¿De dónde vinieron los pobladores establecidos hace unos dos mis años en el delta del Paraná?

para Ciencia Hoy el . Publicado en Número 133, Recuadros de esta nota.

La pregunta del título tiene dos respuestas hipotéticas posibles. Una es que llegaron de las planicies vecinas a los ríos Paraná y Uruguay, es decir, que fueron los cazadores-recolectores de las llanuras que progresivamente se habrían adaptado a los ambientes acuáticos y suplementado su dieta con cultivos. La otra respuesta es que se trató de indígenas provenientes de más lejos y ya adaptados a ambientes acuáticos, que usaban canoas, redes para la pesca, arpones de hueso y construían montículos de tierra para protegerse de inundaciones, además de practicar la horticultura para complementar su dieta.

La segunda hipótesis fue propuesta por algunos investigadores sobre la base de información lingüística y de similitudes entre restos arqueológicos de la vasta región de las tierras bajas tropicales de América del Sur, del Orinoco al Plata. Su origen está en las ideas del arqueólogo y antropólogo sueco Erland Nordenskjöld (1877-1932), quien sugirió a principios del siglo XX que el grupo etnolingüístico arawak, que en tiempos prehispánicos tenía una gran dispersión por América del Sur, habría llegado desde la cuenca amazónica al Río de la Plata. El inicio de la agricultura en muchas regiones de las tierras bajas sudamericanas se atribuye a la diáspora de este grupo.

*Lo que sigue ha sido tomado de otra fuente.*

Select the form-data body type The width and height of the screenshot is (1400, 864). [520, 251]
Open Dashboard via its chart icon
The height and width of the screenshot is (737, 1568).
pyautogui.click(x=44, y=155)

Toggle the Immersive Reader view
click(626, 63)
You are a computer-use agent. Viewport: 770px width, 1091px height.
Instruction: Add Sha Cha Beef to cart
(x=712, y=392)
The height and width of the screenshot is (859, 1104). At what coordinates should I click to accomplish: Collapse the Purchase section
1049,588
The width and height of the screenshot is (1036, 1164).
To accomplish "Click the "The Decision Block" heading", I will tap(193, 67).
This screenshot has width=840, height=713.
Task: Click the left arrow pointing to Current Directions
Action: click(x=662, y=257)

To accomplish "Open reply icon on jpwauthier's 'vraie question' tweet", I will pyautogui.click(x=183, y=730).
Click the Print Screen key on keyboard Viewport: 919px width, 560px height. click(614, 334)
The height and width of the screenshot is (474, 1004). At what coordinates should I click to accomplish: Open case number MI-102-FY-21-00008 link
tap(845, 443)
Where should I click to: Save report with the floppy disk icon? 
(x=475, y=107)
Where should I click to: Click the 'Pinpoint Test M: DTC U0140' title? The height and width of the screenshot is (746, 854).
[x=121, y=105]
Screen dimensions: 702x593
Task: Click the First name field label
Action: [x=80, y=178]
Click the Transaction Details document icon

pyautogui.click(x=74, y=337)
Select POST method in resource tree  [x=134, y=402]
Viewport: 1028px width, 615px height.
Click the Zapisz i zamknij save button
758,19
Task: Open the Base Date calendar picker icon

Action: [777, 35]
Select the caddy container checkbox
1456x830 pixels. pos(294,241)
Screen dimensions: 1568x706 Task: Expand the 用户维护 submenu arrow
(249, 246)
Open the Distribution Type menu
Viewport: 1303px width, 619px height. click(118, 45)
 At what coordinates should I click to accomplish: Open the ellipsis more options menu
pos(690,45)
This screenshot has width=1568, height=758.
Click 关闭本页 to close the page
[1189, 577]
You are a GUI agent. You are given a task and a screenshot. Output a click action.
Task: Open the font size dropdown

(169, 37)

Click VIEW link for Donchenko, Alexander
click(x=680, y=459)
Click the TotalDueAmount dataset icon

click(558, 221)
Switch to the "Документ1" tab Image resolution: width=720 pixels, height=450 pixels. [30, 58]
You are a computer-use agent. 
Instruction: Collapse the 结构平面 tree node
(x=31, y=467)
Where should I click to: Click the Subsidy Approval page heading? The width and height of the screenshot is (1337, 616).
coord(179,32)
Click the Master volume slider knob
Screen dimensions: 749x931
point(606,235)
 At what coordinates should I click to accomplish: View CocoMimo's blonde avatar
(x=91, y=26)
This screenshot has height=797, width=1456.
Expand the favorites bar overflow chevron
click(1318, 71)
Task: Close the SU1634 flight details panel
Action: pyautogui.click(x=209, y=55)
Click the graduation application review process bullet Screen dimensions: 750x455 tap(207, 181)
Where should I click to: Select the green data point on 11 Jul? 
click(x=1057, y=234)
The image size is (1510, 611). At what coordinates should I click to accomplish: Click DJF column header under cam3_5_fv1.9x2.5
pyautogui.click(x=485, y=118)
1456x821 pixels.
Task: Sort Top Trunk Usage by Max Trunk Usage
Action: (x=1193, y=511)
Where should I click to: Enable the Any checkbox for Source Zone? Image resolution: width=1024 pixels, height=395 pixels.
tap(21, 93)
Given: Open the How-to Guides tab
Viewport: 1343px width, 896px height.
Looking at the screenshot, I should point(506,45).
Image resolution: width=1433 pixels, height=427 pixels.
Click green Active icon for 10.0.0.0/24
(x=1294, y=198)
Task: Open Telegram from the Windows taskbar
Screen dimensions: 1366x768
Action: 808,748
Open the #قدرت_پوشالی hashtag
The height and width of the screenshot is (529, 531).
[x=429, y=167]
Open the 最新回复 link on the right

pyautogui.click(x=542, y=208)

La familia lingüística arawak está entre las más extendidas del continente, tanto por el número de lenguas que la integran, que ronda las cuarenta, como por su dispersión geográfica, que va de Centroamérica y las islas del Caribe, pasando por las cuencas del Orinoco y el Amazonas, hasta Paraguay y el norte de la Argentina. Es probable que, hace unos dos mil años, integrantes de ese grupo lingüístico hayan llegado al río Paraná y hayan influido significativamente en los indígenas locales. Esto podría haber originado la forma de vida que, en la época de la conquista, caracterizaba a los grupos chaná-timbú.